Namusa Farklı Bakışlar
Bunca insanın hapishanelere girmesinin bir hikmeti olsa gerektir. Biliyoruz ki bunun nedenlerinden yarısından fazlası namus cinayetlerine, töreye bağlıdır. Bizler cana kıyanların ruh halinden, bozuk kültürlerden ve sorunlu aile yapılarında aramak kolay olanıdır. Ülkemizin batısı namus cinayetlerine onay verme konusunda doğu şehirlerimize göre çok geride kalır.
Bunun nedenleri alınan eğitim, kabul gören toplumsal kültürleri, aile yaşantıları ve bu durumu artık garipsemeyecek tarzda davranmaları ve adaleti devlet eliyle kanunlara dayanarak sağlamayı daha yerinde görmeleridir.
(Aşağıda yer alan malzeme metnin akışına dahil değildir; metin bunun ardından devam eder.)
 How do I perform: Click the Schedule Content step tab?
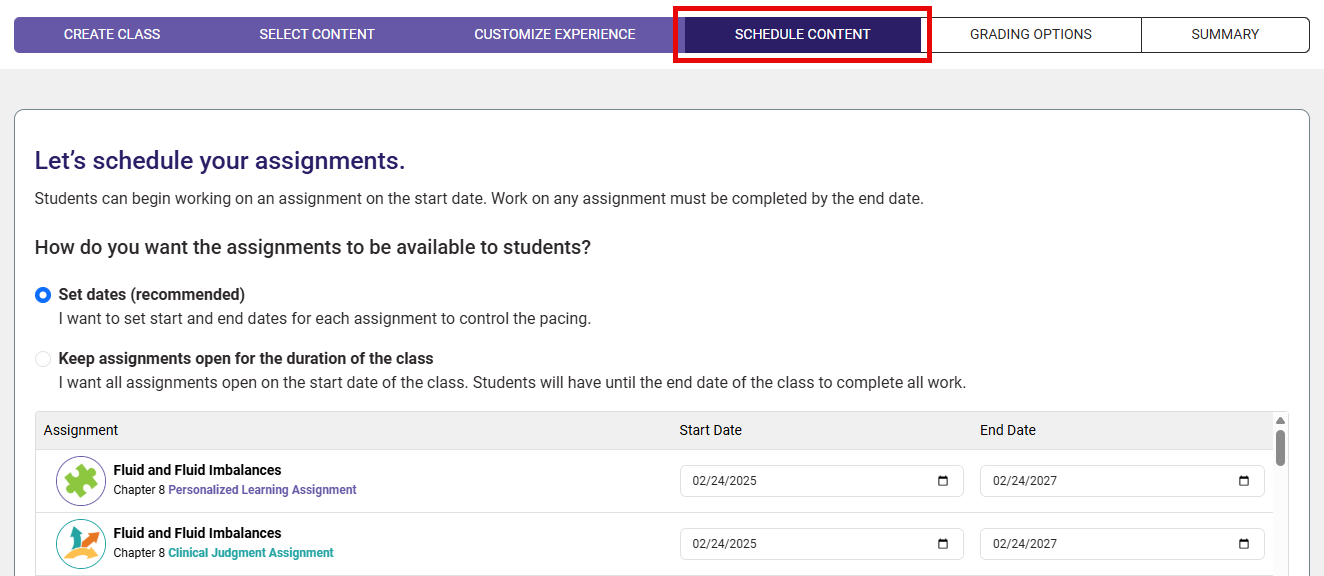pos(803,34)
Yalnız doğu şehirlerimizde uzun zamandan beri devam edegelen bir namus üzerine kan davası gütme anlayışı vardır.
Bundan dolayı, eğer siz birinin namusuyla dalga geçmeye kalktığınızda, sonunda ne kadar hapis yatacağını düşünmeden, ona neden olanı öldürme anlayışı vardır. Bu durumda, gidip de: kendine yazık etme kanun var deseniz de bunun o kültürde yerleşmesi çok da kolay olamamaktadır. Bu sayede bu türden suçların işlenişinde çok da ilerleme görmeyiz.
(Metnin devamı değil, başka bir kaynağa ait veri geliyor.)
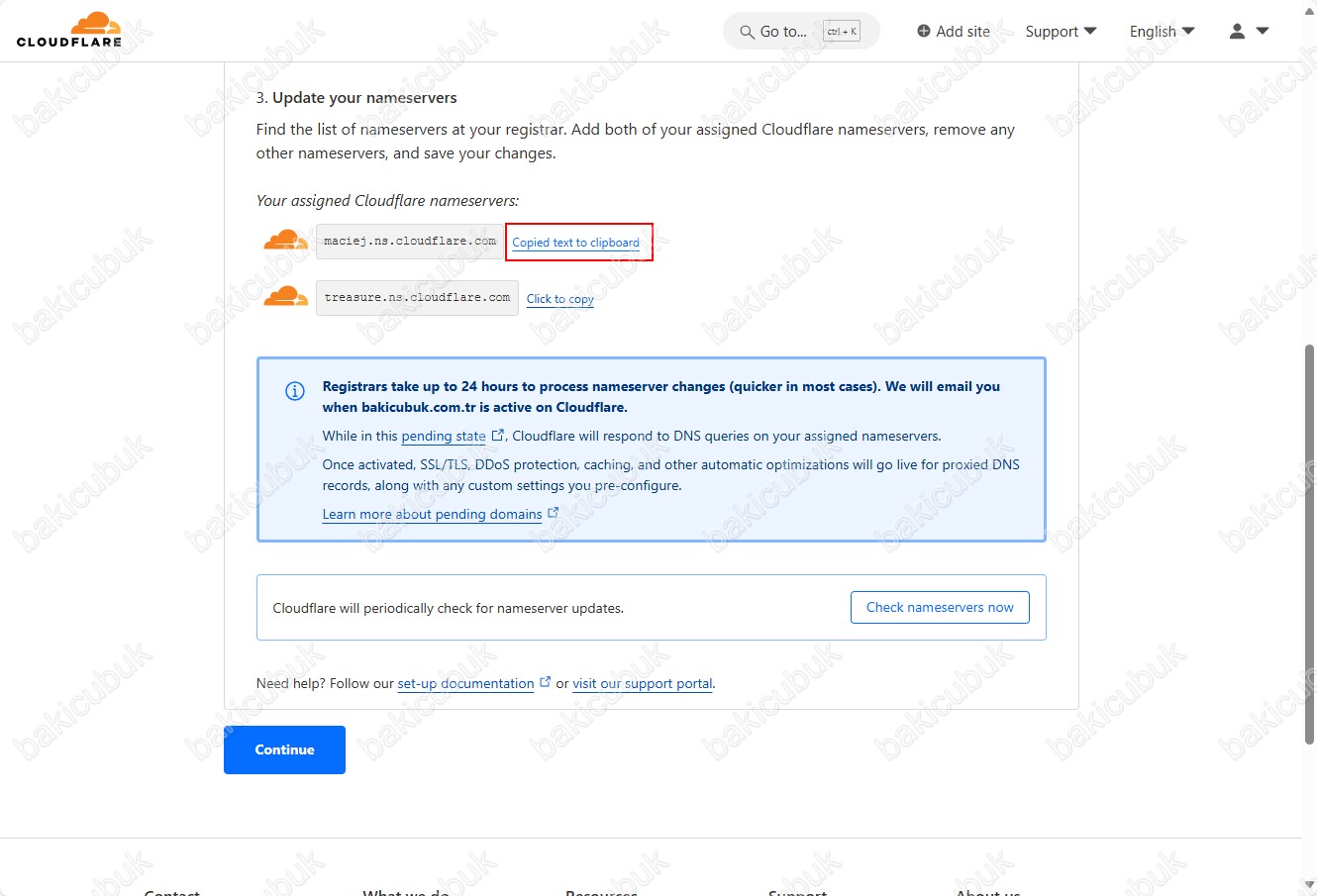Click the page vertical scrollbar thumb
This screenshot has width=1317, height=896.
(x=1309, y=544)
Ancak son zamanlarda batı ve doğu şehirlerimizin çok fazla ortak noktada buluşması ve metropol şehirlerin kurulmasıyla birlikte, namusa dayalı suçların cezasını kanuna devretme anlayışı büyük gelişme göstermiştir. Bu tam anlamıyla olursa bu nedenle ortaya çıkan kan davalarında da düşüş olacaktır. Burada benim fikrim ise, her ne olursa olsun, namusu kirletmemek ve oluşan suçlara neden olmamak gerekir.